**OBJETIVO PLANTEADO 1:** Convierte en una lista breve el párrafo del texto que comienza con "Yo conocí a Sergio en 1997", sin perder sus datos principales.
**OBJETIVO PLANTEADO 2:** Reproduce literalmente el fragmento del texto que empieza en las palabras "Sergio González Rodríguez, In" y termina después de las palabras "Rodríguez (Febrero, 2008).".

**PASAJE PROPUESTO:**
Sergio González Rodríguez, In Memoriam
Lorea Canales
“Querida Lorea,
sí, después de dejarte me quedé
un poco en la desolación,
como en una ciudad abandonada,
hasta obscura a pesar de la tarde soleada.
Ya nos veremos pronto, fue sensacional verte!”
Sergio González Rodríguez (Febrero, 2008).
Así era nuestra relación, muy cariñosa, un poco cursi. Ustedes perdonen, de todas maneras esto es una historia de amor, del amor más frecuente, creo, y el menos contado, del amor no romántico, del amor que siempre fue amistad, nunca más, nunca menos y que nunca quiso ser ni más ni menos porque eso era suficiente.
Yo conocí a Sergio en 1997 cuando entré a trabajar al periódico Reforma. Yo tenía 25 años y él 47 –yo ya lo consideraba entonces un hombre mayor. Ahora tengo casi su edad. Soy una señora y él está muerto. Si yo me muero de un infarto en veinte años, mis hijas tendrán 34 y 33 y se pensará que, aunque si mi muerte fue prematura, viví una larga y buena vida.
Sé que voy a extrañar a Sergio. Para mí él siempre estaba ahí, aunque viviéramos lejos, aunque nos viéramos poco; un WhatsApp, un mail y al instante conversábamos. ¿Te enteraste de…? ¿Leíste esto? ¿Qué te pareció tal o cual nota? ¿Cómo ves, corazón? Me decía él. Siempre estaba ahí, ¿y ahora? Ahora no tengo a quién marcarle, no tengo a quién escribirle. No puedo preguntarle cuál fue la canción que cantó en aquella conferencia y de la que no logro acordarme. Quiero atraparlo de alguna manera. Quiero conservarlo. No estoy lista para dejar que se vaya.
Cuando muere un escritor, siempre nos quedan sus obras, lo que es un gran regalo. Cuando mueren los que no escriben, ¿qué queda? ¿Unas fotos, unos muebles? ¿Unos recuerdos endebles?

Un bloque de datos
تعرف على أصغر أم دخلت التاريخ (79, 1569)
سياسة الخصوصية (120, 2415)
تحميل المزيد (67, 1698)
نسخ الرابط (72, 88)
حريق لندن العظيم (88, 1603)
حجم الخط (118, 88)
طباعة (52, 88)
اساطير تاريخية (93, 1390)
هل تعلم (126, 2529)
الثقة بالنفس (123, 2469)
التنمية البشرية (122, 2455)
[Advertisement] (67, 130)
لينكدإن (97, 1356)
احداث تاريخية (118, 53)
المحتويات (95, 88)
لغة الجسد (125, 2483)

--

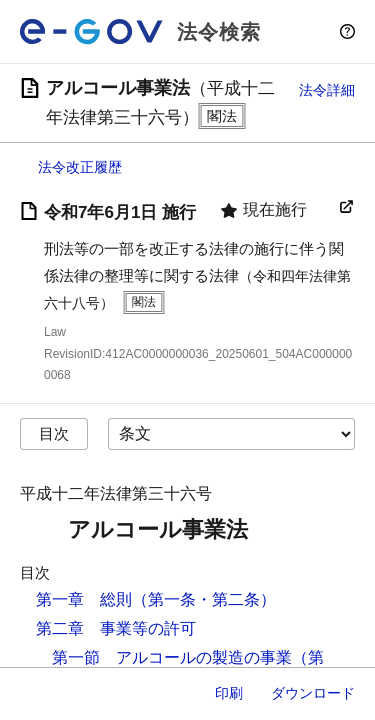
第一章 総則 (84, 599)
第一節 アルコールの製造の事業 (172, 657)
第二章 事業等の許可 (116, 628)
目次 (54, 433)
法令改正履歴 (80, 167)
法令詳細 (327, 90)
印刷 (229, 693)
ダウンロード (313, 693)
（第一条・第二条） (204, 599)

**RESPUESTA ESCRITA 1:**
- La narradora conoció a Sergio en 1997, cuando entró a trabajar al periódico Reforma.
- Ella tenía 25 años y él 47; ya entonces lo consideraba un hombre mayor.
- Hoy ella tiene casi la edad que él tenía entonces, y él está muerto.
- Si ella muriera de un infarto en veinte años, sus hijas tendrían 34 y 33, y se pensaría que, aunque su muerte fuera prematura, vivió una vida larga y buena.

**RESPUESTA ESCRITA 2:**
Sergio González Rodríguez, In Memoriam
Lorea Canales
“Querida Lorea,
sí, después de dejarte me quedé
un poco en la desolación,
como en una ciudad abandonada,
hasta obscura a pesar de la tarde soleada.
Ya nos veremos pronto, fue sensacional verte!”
Sergio González Rodríguez (Febrero, 2008).